The entire Deprince, Cherpion & Associates team is at your service for a preliminary feasibility study of your particular case.

Contribution of shares

Contribution of shares, one way of releasing current and future cash assets from a company.

This is where one or more individuals resident for tax purposes in Belgium contribute the shares they hold in one or more operating companies to an existing or purpose-founded holding company.

The potential benefit of the operation is that cash assets up to the full amount of the holding company’s capital (comprised of the stock contribution) can be taken out of the target company tax-exempt and without social security contributions being deducted.

This can yield substantial tax savings of at least 25%/15% of the sums involved.

Contribution of shares is possible only in specific sets of circumstances, and there are some conditions to be met.

The entire Deprince, Cherpion & Associates team is at your service for a preliminary feasibility study of your particular case.

The society of common law as a means for patrimonial transmission

We summarize, in the following lines, the functioning of a society of common law from the point of view of a heritage planning.

A "society of common law", also named under the term "civil society", is a civil contract of joint ownership, which means that heritage, which is brought, is joint between its partners. It has no distinct legal personality from its partners. This is actually an organized joint possession.

It is stated by a writing note (meeting the requirements of article 1341 of the Civil Code) which can be a private agreement. Therefore, a deed executed by a notary is not necessary.

The purpose of the company will consist mainly in "common management and investment share of his assets in different investment tools (stocks, shares, bonds, certificates, etc..)". One should note that commercial acts are prohibited. They could indeed cause the redevelopment of the company into a commercial society of common law.

As part of estate planning, the Pater Familias and often his wife are appointed statutory managers in the articles of association of law, which keeps the management of donated goods and to be almost "impossible to budge".

Indeed, the articles will give the managers broader powers to manage: they perform, excluding of any other partner, all acts necessary or appropriate to achieve the object of the company, therefore managing the undivided heritage and representing the partners in the proceedings against third parties and in court.

Moreover, the statutory manager cannot be dismissed "without legitimate cause" and is in this case "protected"; his dismissal being supposed to demonstrate the behaviour of an abusive management or on the contrary to manifest the interest of a society and its associates .

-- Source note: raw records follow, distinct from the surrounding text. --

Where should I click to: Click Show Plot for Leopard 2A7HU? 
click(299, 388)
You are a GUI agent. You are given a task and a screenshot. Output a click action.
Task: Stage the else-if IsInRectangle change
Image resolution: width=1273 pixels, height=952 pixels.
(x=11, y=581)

The society of common law will have a limited duration (eg 30 years, ending at the latest at the death of the husband and the wife) because the law provides that in case of indefinite duration, dissolution may be requested by any partner at any time, which is obviously not desirable.

Once incorporated, the society of common law has an ordinary functioning. It is not necessary to hold a double-entry accounting and simplified accounts should not be published. It should simply organize once a year a general meeting of partners during which the "accounts" are approved.

In a perspective of patrimonial transmission, even by giving at your children, donations can be accompanied by terms such as keeping not only incomes of given properties but also a very wide control.

However, notwithstanding these provisions, there will always be a limit, that you can only spend what you have given. Therefore, if you sell the shares of SA Group Equip (decision which will be yours only as managers of the society of common law), you can reinvest the profits from the sale and enjoy the income and products of these reinvestments but you cannot spend what you have given.